Saturday, July 22, 2017
XBOX Review: The Thing (2002)
Unfortunately, The Thing is more like a subpar Freedom Fighters than a truly engaging "sequel" to the 1982 film. It has the requisite squad tactics and some neat ideas governing emotional responses from your teammates, but those ideas are poorly realized and unfulfilled, and in some cases downright misleading.
The Thing is somewhere between a sequel and a loose remake of its parent film, set sometime after those events but essentially telling a remarkably similar story, at least at first. An alien race has surfaced in an Antarctic military research base, with the alien infection often taking the form of your human allies. As you investigate what happened to your colleagues, you must maintain their trust, in addition to watching your own back for lurking thing-creatures, which emerge out of your pals in a particularly gruesome fashion.
This is a fairly standard third-person action game with the exception of a neat trust/fear mechanic for your squad. It's neat-o in theory, anyway. Your squad (of up to four) get all a-scared by the alien creatures, as well as by gore, darkness, being alone, and so on. They'll hunker down and won't be helpful to you if they get too scared, so you settle them down by forking over firearms or health. You also never know when one of them will morph into A Thing, which you can check by drawing blood from them at any time. A cool idea, for sure, except that it doesn't work at all: a guy who tests positive for Human will turn around a minute later and reveal himself to be Thing the next, seemingly only because you're moving on to the next level and your squad can't carry over across the loading screen.
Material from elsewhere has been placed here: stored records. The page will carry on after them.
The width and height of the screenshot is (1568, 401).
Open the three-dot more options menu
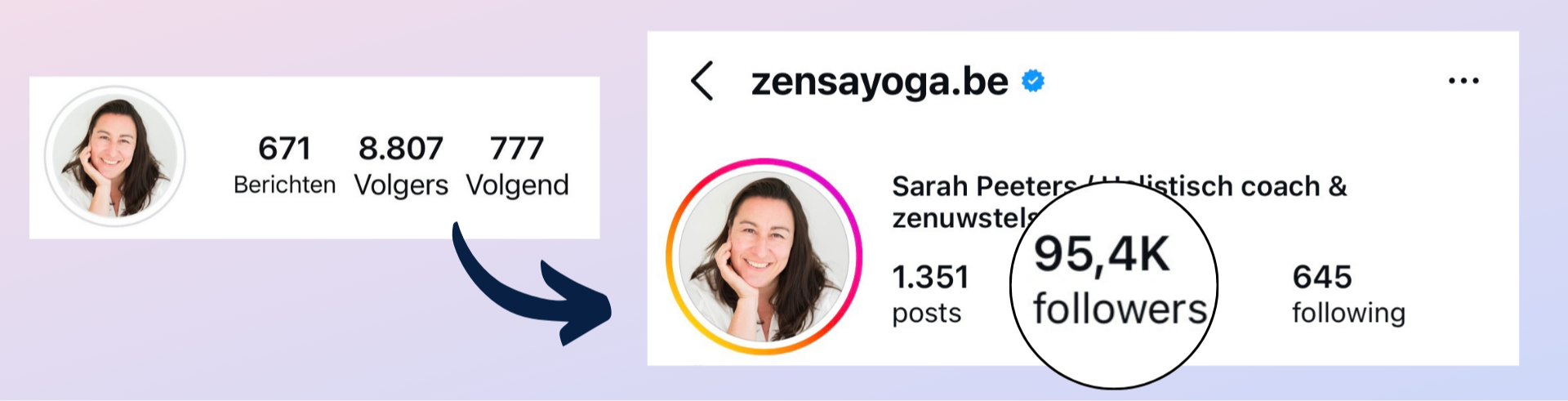1463,81
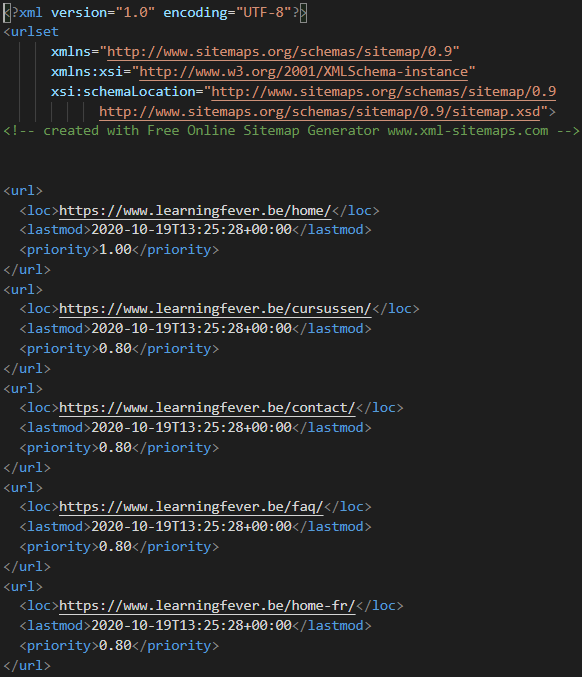Viewport: 582px width, 677px height.
Task: Open the w3.org XMLSchema-instance link
Action: [x=304, y=72]
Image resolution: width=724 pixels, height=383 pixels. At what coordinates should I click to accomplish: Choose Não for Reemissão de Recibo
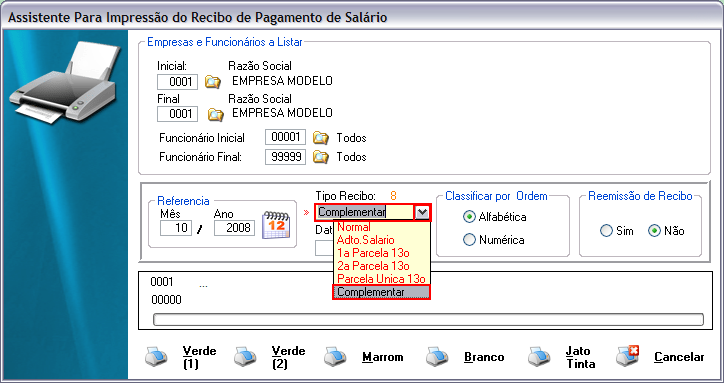pos(654,231)
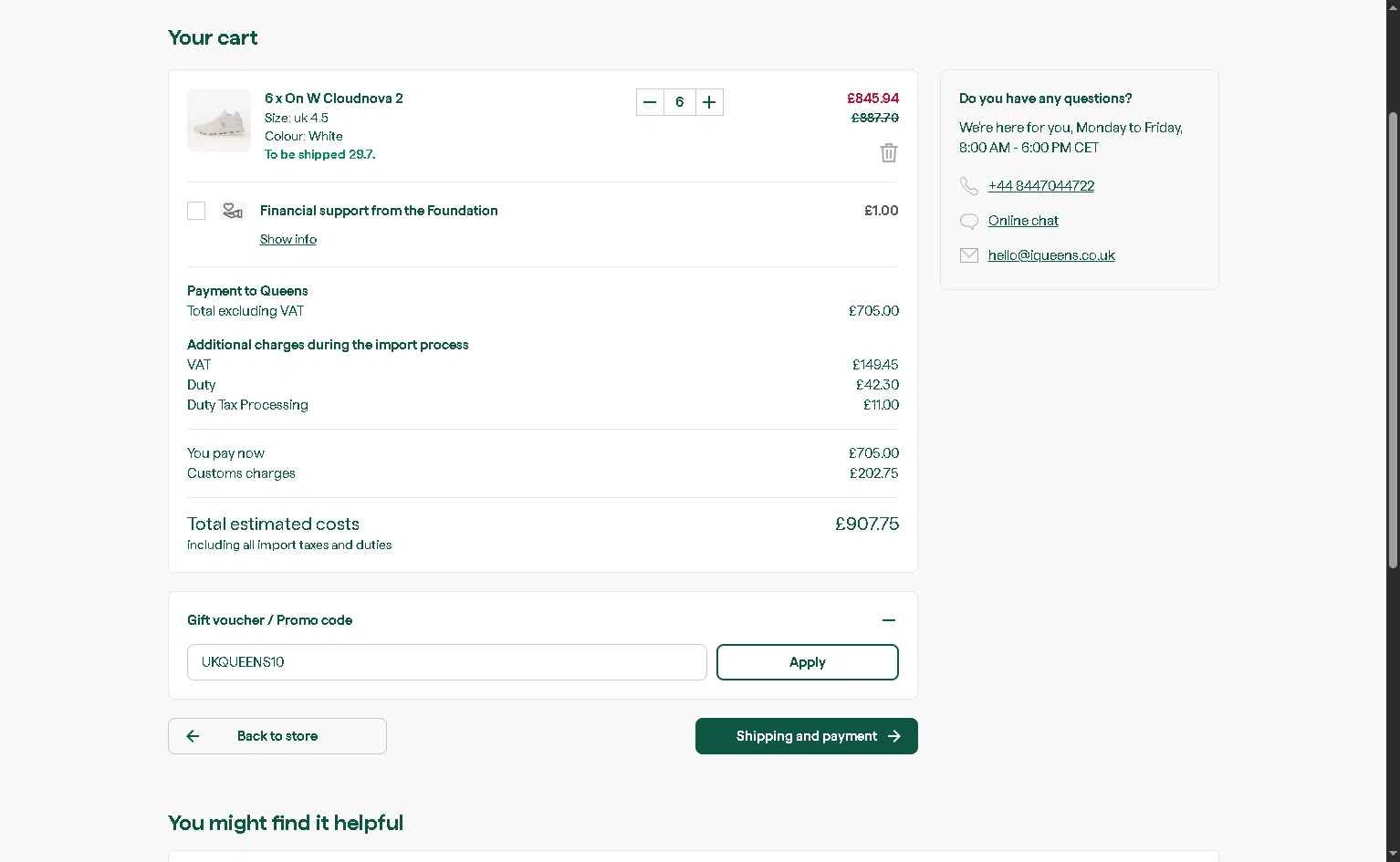Collapse the Gift voucher / Promo code section

889,620
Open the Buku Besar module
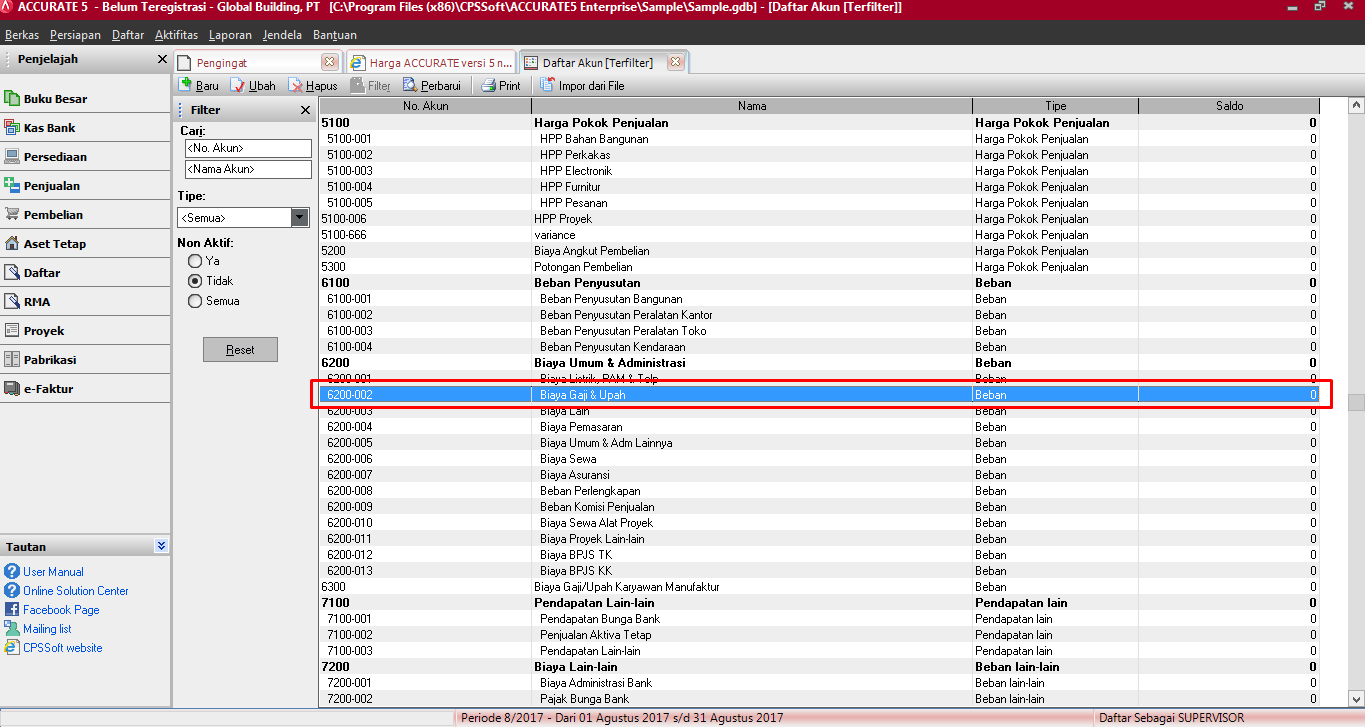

The Thing has more problems, unfortunately. Not only do the squad tactics barely function, but the enemy AI is generally incompetent and behaves strangely most of the time. The terrifying threat of aliens is rendered not so terrifying when they can barely navigate most doorways. Additionally, this game has some incredibly frustrating missions later on, only because the checkpoint and save systems are so poorly implemented. There's a whole lot of backtracking, repetition, and memorization depending on when you can find a save point, and how well you were doing when you found this save point.
In general, The Thing is not a good game. It's a decent quick fix for anyone desiring of a Freedom Fighters-style squad shooter, but it gets old quickly and does follow through on many of its promises.